━━━━━ DATA FOR THIS TASK

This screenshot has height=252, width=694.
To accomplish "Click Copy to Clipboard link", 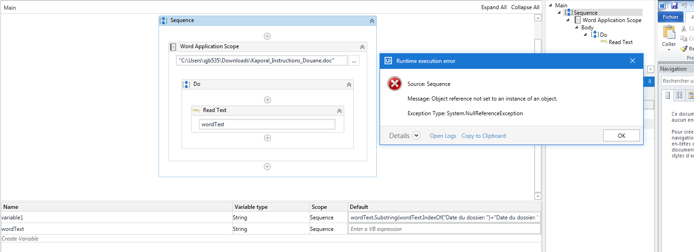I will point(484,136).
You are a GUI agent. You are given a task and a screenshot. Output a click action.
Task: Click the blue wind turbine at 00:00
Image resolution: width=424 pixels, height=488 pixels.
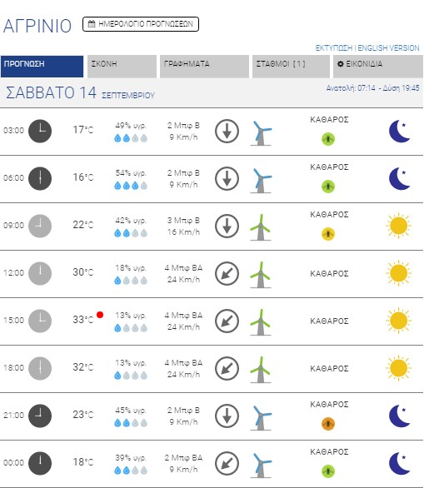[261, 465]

━━━━━━━━━━
━━━━━ DATA FOR THIS TASK

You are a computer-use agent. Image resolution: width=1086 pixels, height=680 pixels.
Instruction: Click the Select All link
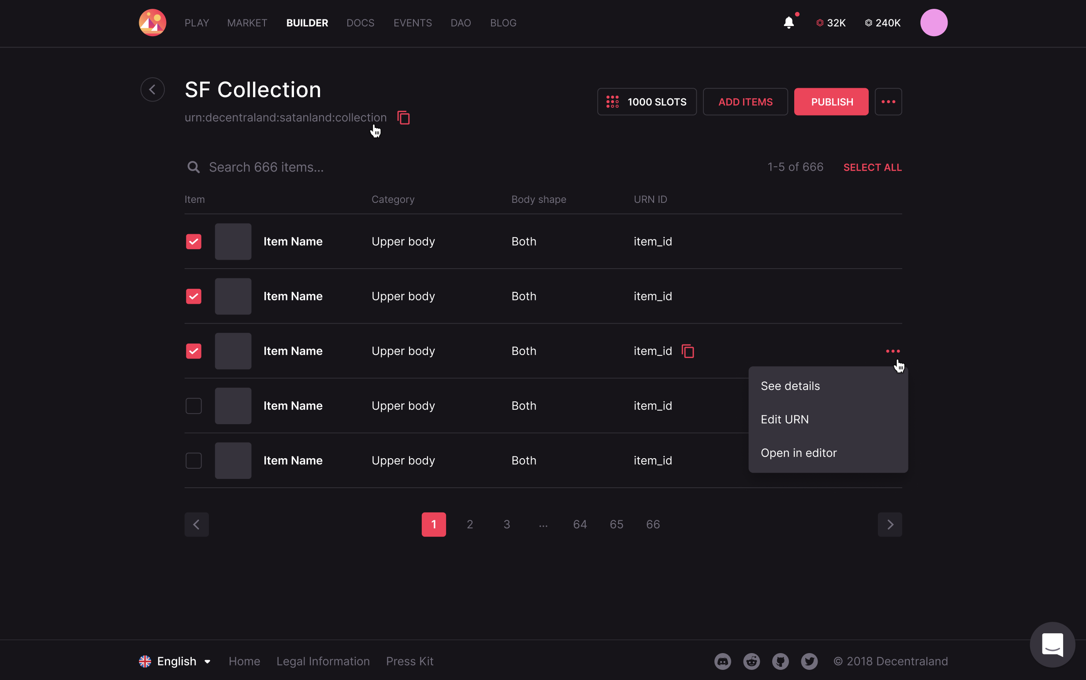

━━━━━━━━━━

# TASK GOAL
Please copy out everything in the listing above, from the line containing "You are a computer-use" down to the line containing "Instruction: Click the Select All link", both lines included.

# TASK RESPONSE
You are a computer-use agent. Image resolution: width=1086 pixels, height=680 pixels.
Instruction: Click the Select All link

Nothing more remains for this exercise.